Billy threw an admiring, appreciative glance at her.

"That's the stuff. That's what I like in a woman--grit. Some of
the girls I've had out--well, take it from me, they made me sick.
Oh, I'm hep to 'em. Nervous, an' trembly, an' screechy, an'
wabbly. I reckon they come out on my account an' not for the
ponies. But me for the brave kid that likes the ponies. You're
the real goods, Saxon, honest to God you are. Why, I can talk
like a streak with you. The rest of 'em make me sick. I'm like a
clam. They don't know nothin', an' they're that scared all the
time--well, I guess you get me"

"You have to be born to love horses, maybe," she answered. "Maybe
it's because I always think of my father on his roan war-horse
that makes me love horses. But, anyway, I do. When I was a little
girl I was drawing horses all the time. My mother always
encouraged me. I've a scrapbook mostly filled with horses I drew
when I was little. Do you know, Billy, sometimes I dream I
actually own a horse, all my own. And lots of times I dream I'm
on a horse's back, or driving him."

"I'll let you drive 'em, after a while, when they've worked their
edge off. They're pullin' now.--There, put your hands in front of
mine--take hold tight. Feel that? Sure you feel it. An' you ain't
feelin' it all by a long shot. I don't dast slack, you bein' such
a lightweight."

Her eyes sparkled as she felt the apportioned pull of the mouths
of the beautiful, live things; and he, looking at her, sparkled
with her in her delight.

"What's the good of a woman if she can't keep up with a man?" he
broke out enthusiastically.

"People that like the same things always get along best
together," she answered, with a triteness that concealed the joy
that was hers at being so spontaneously in touch with him.

"Why, Saxon, I've fought battles, good ones, frazzlin' my silk
away to beat the band before whisky-soaked, smokin' audiences of
rotten fight-fans, that just made me sick clean through. An'
them, that couldn't take just one stiff jolt or hook to jaw or
stomach, a-cheerin' me an' yellin' for blood. Blood, mind you!
An' them without the blood of a shrimp in their bodies. Why,
honest, now, I'd sooner fight before an audience of one--you for
instance, or anybody I liked. It'd do me proud. But them
sickenin', sap-headed stiffs, with the grit of rabbits and the
silk of mangy ky-yi's, a-cheerin' me--ME! Can you blame me for
quittin'the dirty game?--Why, I'd sooner fight before broke-down
old plugs of work-horses that's candidates for chicken-meat, than
before them rotten bunches of stiffs with nothin' thicker'n water
in their veins, an' Contra Costa water at that when the rains is
heavy on the hills."

"I...I didn't know prizefighting was like that," she faltered, as
she released her hold on the lines and sank back again beside
him.

"It ain't the fightin', it's the fight-crowds," he defended with
instant jealousy. "Of course, fightin' hurts a young fellow
because it frazzles the silk outa him an' all that. But it's the
low-lifers in the audience that gets me. Why the good things they
say to me, the praise an' that, is insuiting. Do you get me? It
makes me cheap. Think of it--booze-guzzlin' stiffs that 'd be
afraid to mix it with a sick cat, not fit to hold the coat of any
decent man, think of them a-standin' up on their hind legs an'
yellin' an' cheerin' me--ME!"

"Ha! ha! What d'ye think of that? Ain't he a rogue?"

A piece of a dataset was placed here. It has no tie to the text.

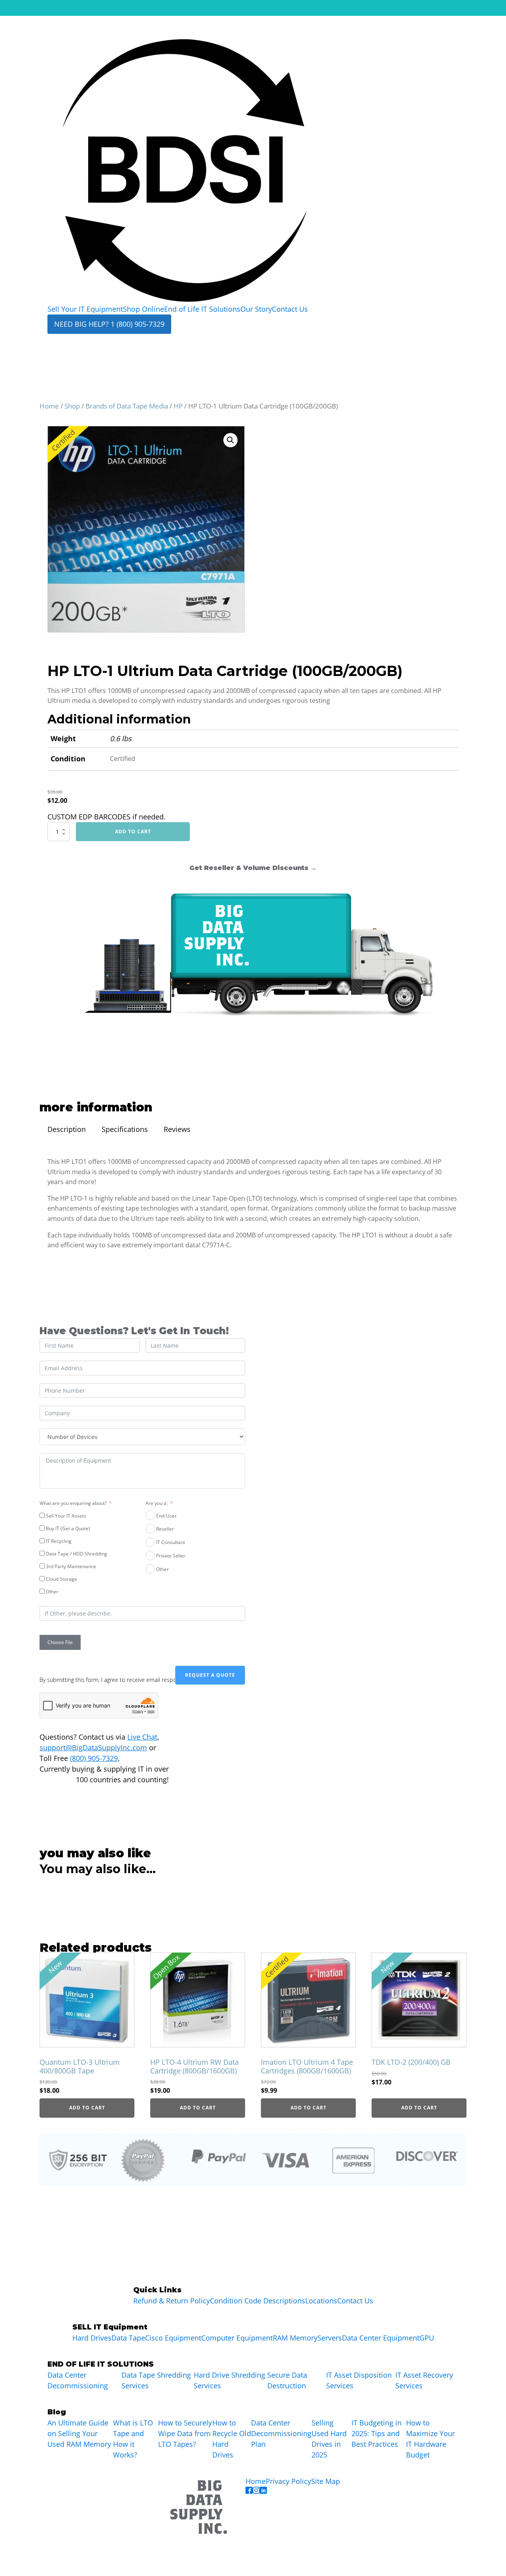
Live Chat (142, 1737)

A big bulldog, sliding obliquely and silently across the street,
unconcerned with the team he was avoiding, had passed so close
that Prince, baring his teeth like a stallion, plunged his head
down against reins and check in an effort to seize the dog.

"Now he's some fighter, that Prince. An' he's natural. He didn't
make that reach just for some low-lifer to yell'm on. He just
done it outa pure cussedness and himself. That's clean. That's
right. Because it's natural. But them fight-fans! Honest to God,
Saxon..."

And Saxon, glimpsing him sidewise, as he watched the horses and
their way on the Sunday morning streets, checking them back
suddenly and swerving to avoid two boys coasting across street on
a toy wagon, saw in him deeps and intensities, all the magic
connotations of temperament, the glimmer and hint of rages
profound, bleaknesses as cold and far as the stars, savagery as
keen as a wolf's and clean as a stallion's, wrath as implacable
as a destroying angel's, and youth that was fire and life beyond
time and place. She was awed and fascinated, with the hunger of
woman bridging the vastness to him, daring to love him with arms
and breast that ached to him, murmuring to herself and through
all the halls of her soul, "You dear, you dear."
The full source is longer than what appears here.